# INSTRUCTIONS TO FOLLOW
Reproduce exactly the lines of this material that begin at the line with "The image size" and end at the line with "Screen dimensions: 401x306", both included. Omit the pictures and everything else.

# AVAILABLE RECORDS
--------
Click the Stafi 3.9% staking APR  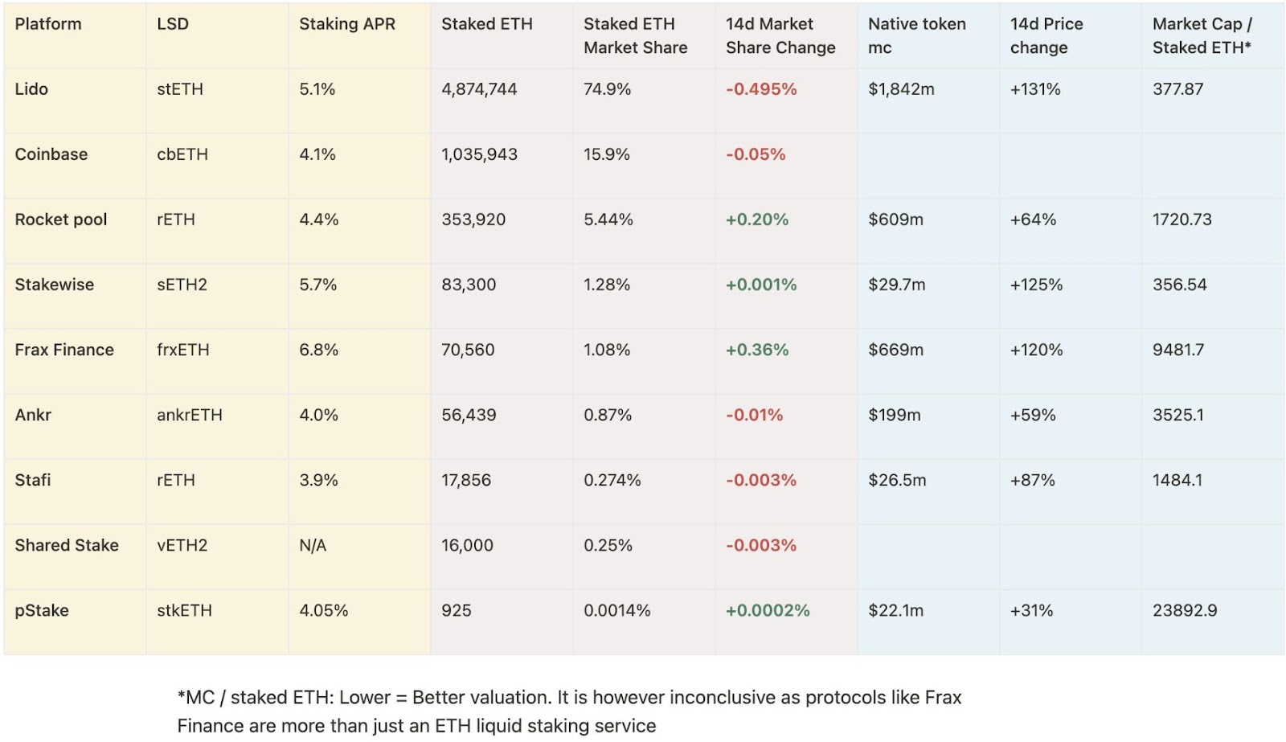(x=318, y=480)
--------
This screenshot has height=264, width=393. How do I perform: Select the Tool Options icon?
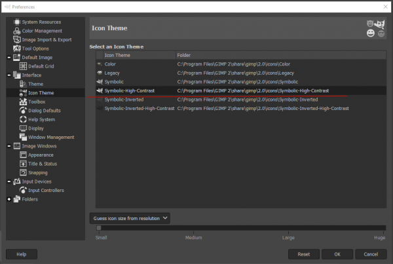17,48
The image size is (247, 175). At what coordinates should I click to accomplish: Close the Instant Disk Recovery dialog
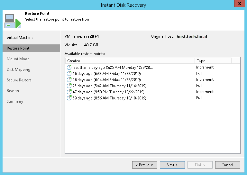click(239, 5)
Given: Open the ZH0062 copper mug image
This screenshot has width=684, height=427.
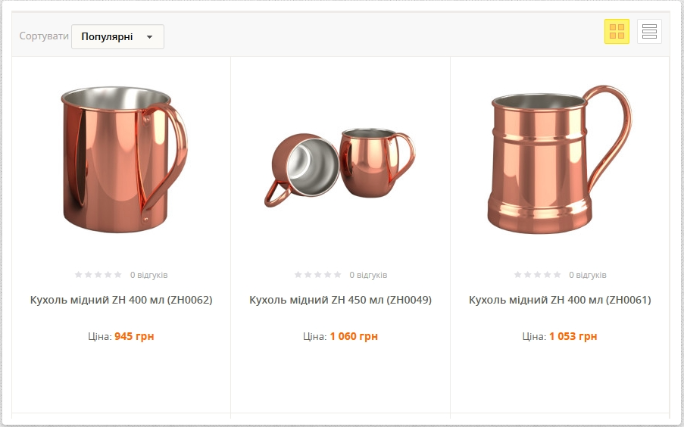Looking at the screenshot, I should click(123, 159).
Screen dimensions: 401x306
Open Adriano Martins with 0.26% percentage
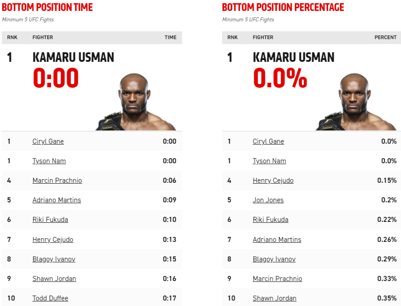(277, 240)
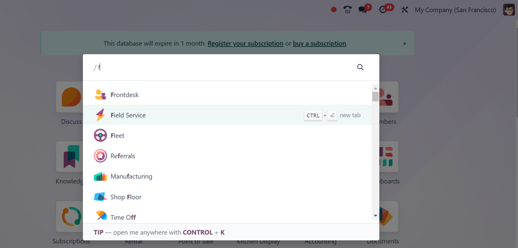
--------
# FINISHED TASK
The image size is (247, 175). At what coordinates should I click to accomplish: Close the Instant Disk Recovery dialog
click(239, 5)
Given: Open the ZH0062 copper mug image
This screenshot has width=684, height=427.
Looking at the screenshot, I should click(123, 159).
Screen dimensions: 401x306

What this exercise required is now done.